## [Stated goal]
Reproduce the lines below verbatim, beginning at the line that contains "The height and" and stopping after the line that contains "coord(671,469)".

## [Supplied data]
>>>
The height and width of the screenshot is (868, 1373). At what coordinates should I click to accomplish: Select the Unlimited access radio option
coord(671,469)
<<<
>>>
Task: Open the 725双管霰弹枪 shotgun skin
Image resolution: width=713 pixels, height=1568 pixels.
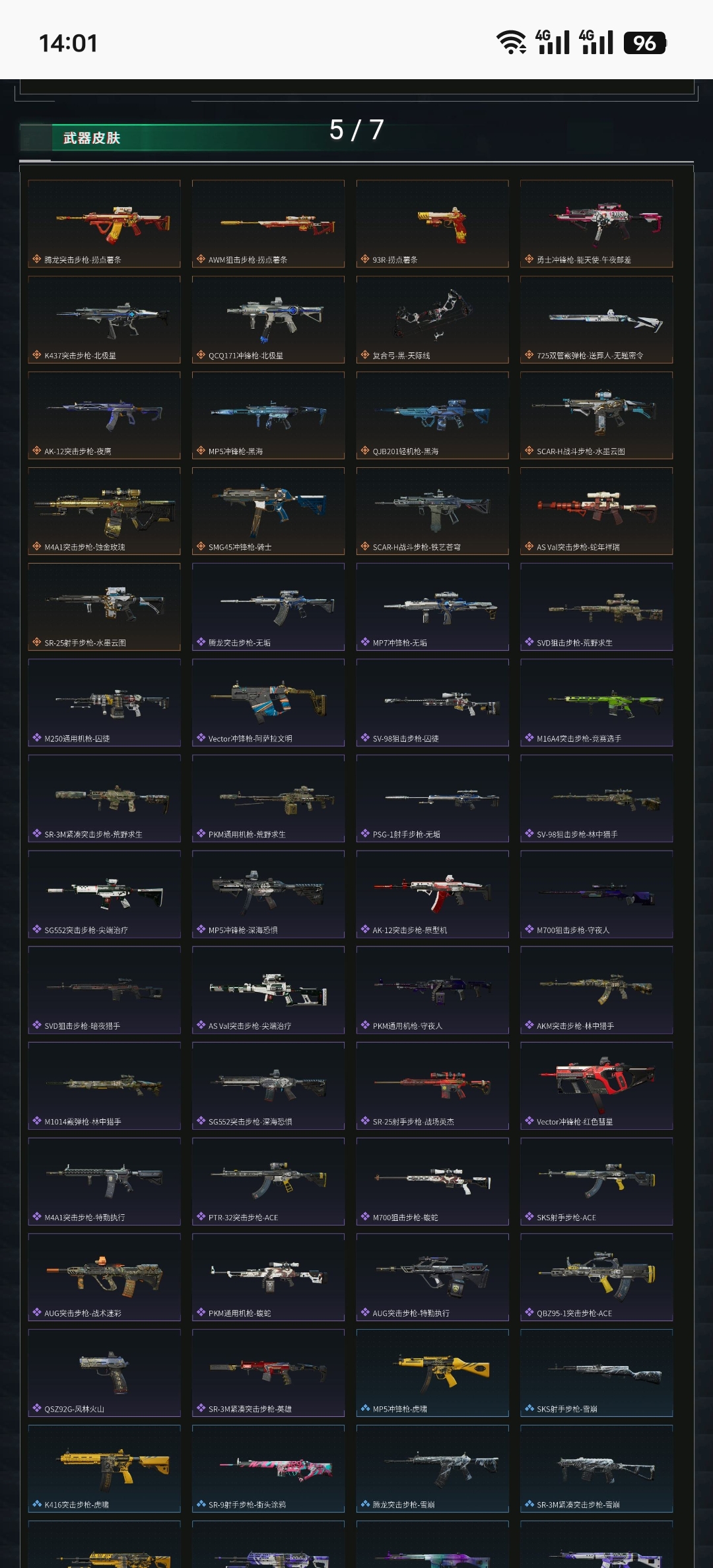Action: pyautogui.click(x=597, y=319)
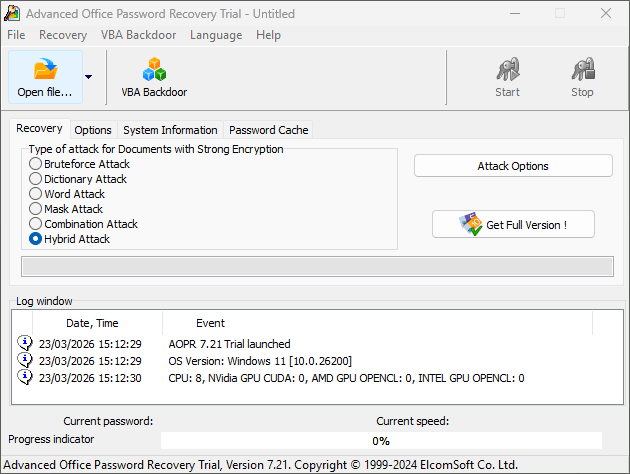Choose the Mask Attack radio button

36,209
<<<
>>>
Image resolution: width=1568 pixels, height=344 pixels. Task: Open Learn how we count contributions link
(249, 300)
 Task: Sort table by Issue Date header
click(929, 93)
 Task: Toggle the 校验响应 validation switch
<<<
## [The solution]
The height and width of the screenshot is (868, 1373). At what coordinates should I click to accomplish: Select the Unlimited access radio option
coord(671,469)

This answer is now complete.